__SELECTED TEXT__

────────────────────────────────────────

REL_15_STABLE: pgbench tests randomly failing on CI, Windows only

Started by Thomas Munroover 2 years ago6 messages
#1Thomas Munro
thomas.munro@gmail.com

Hi,

Somehow these tests have recently become unstable and have failed a few times:

https://github.com/postgres/postgres/commits/REL_15_STABLE

The failures are like:

[22:32:26.722] # Failed test 'pgbench simple update stdout
/(?^:builtin: simple update)/'
[22:32:26.722] # at t/001_pgbench_with_server.pl line 119.
[22:32:26.722] # 'pgbench (15.4)
[22:32:26.722] # '
[22:32:26.722] # doesn't match '(?^:builtin: simple update)'

#2Noah Misch
noah@leadboat.com
In reply to: Thomas Munro (#1)
1 attachment(s)
Re: REL_15_STABLE: pgbench tests randomly failing on CI, Windows only

On Mon, Sep 04, 2023 at 03:18:40PM +1200, Thomas Munro wrote:

Somehow these tests have recently become unstable and have failed a few times:

https://github.com/postgres/postgres/commits/REL_15_STABLE

The failures are like:

[22:32:26.722] # Failed test 'pgbench simple update stdout
/(?^:builtin: simple update)/'
[22:32:26.722] # at t/001_pgbench_with_server.pl line 119.
[22:32:26.722] # 'pgbench (15.4)
[22:32:26.722] # '
[22:32:26.722] # doesn't match '(?^:builtin: simple update)'

Fun. That's a test of "pgbench -C". The test harness isn't reporting
pgbench's stderr, so I hacked things to get that and the actual file
descriptor values being assigned. The failure case gets "pgbench: error: too
many client connections for select()" in stderr, from this pgbench.c function:

static void
add_socket_to_set(socket_set *sa, int fd, int idx)

────────────────────────────────────────

__STORED DATA__
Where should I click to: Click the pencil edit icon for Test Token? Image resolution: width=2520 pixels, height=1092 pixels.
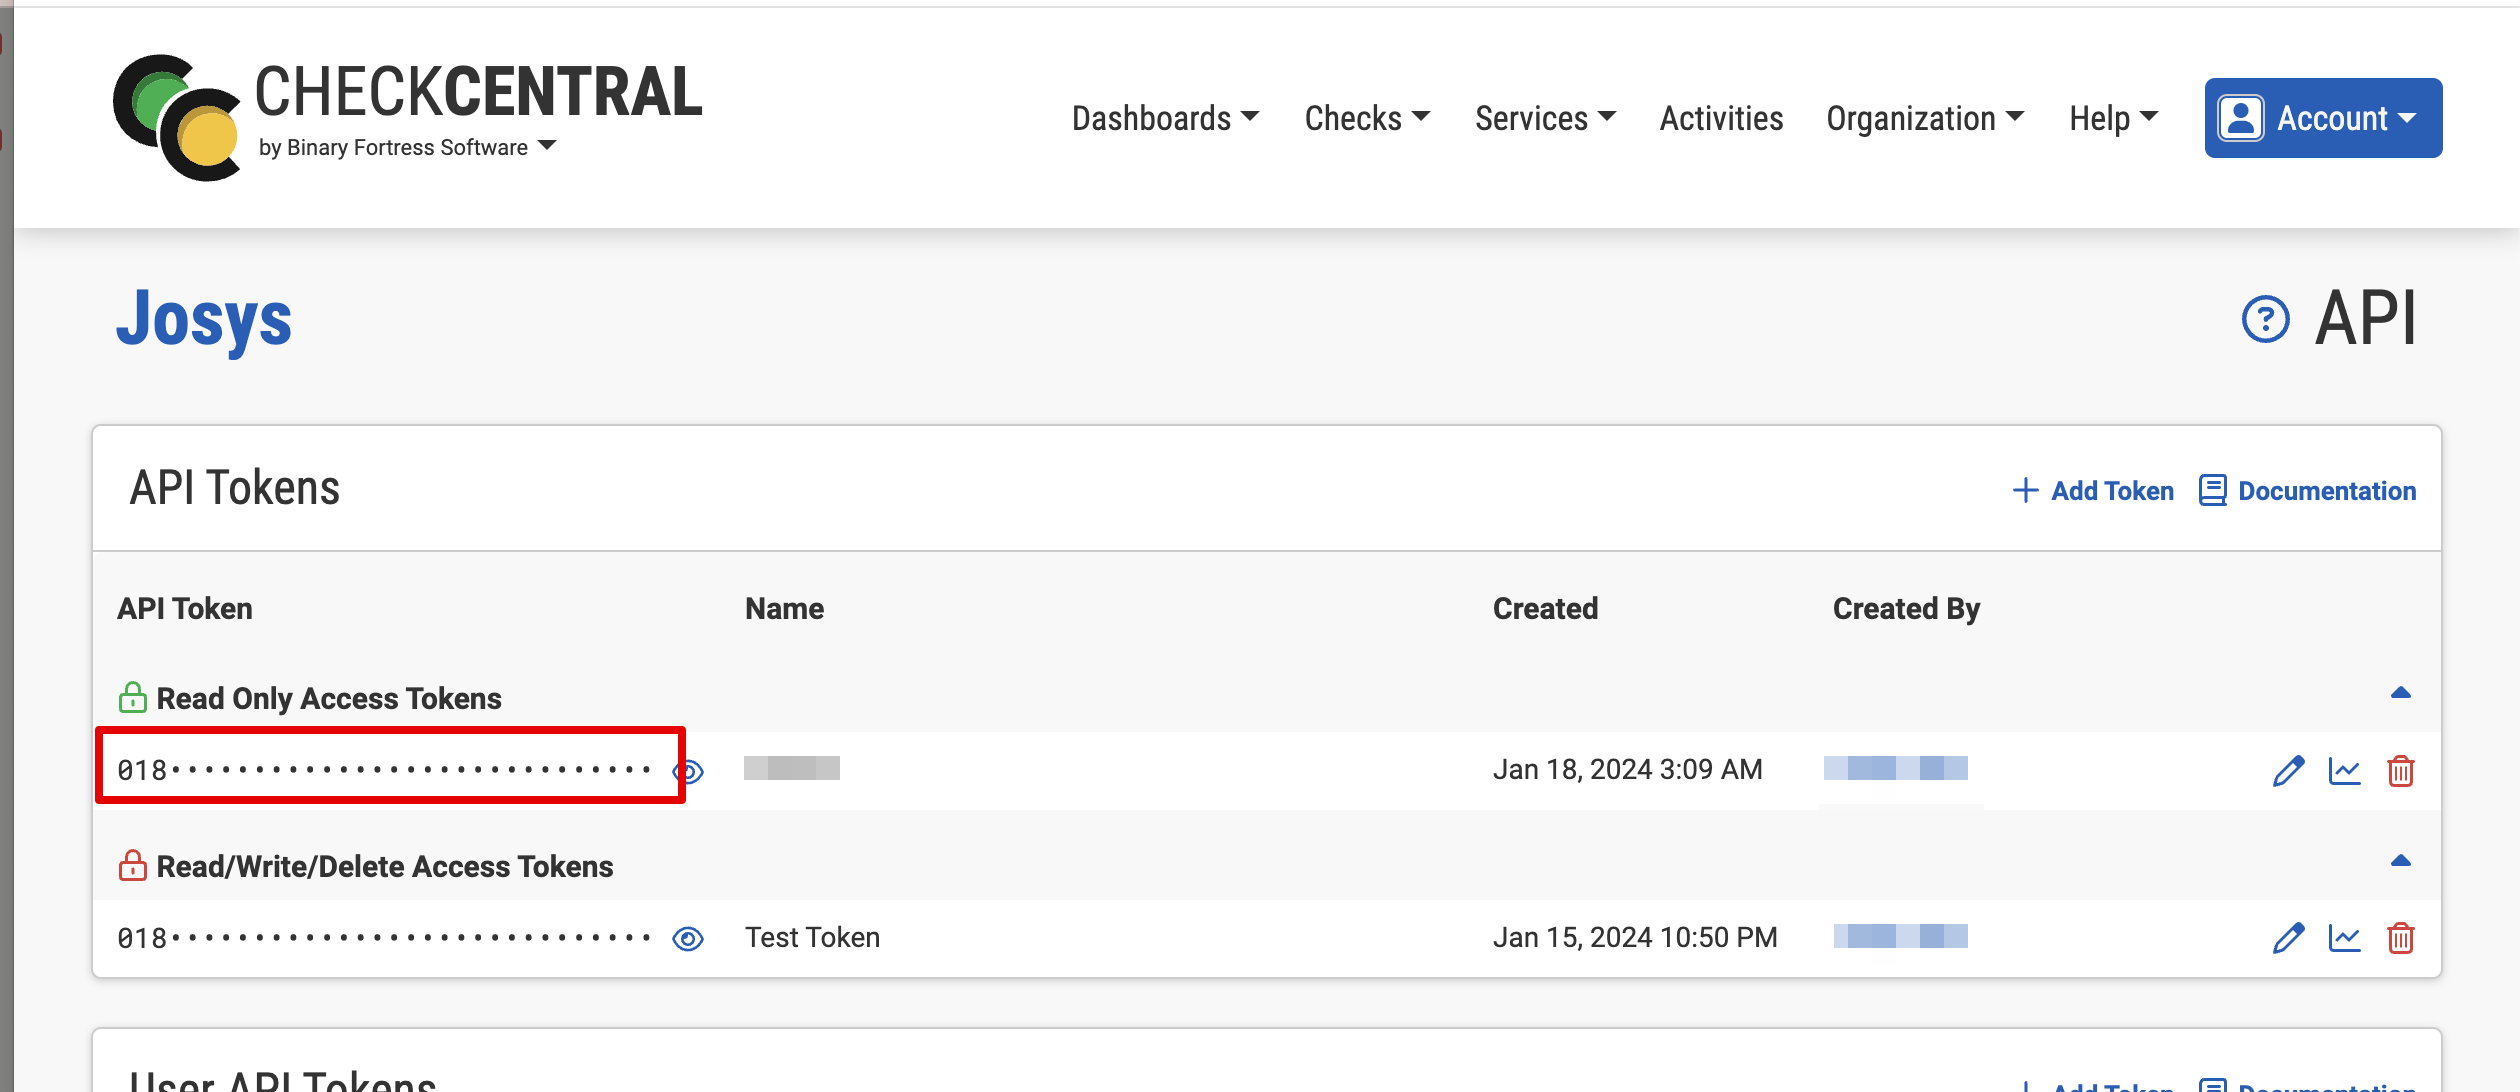pyautogui.click(x=2288, y=938)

────────────────────────────────────────

In the thread on the failing pgbench tests, what error does the failure case print to stderr? The listing isn't needed here.

__TASK RESULT__
"pgbench: error: too many client connections for select()"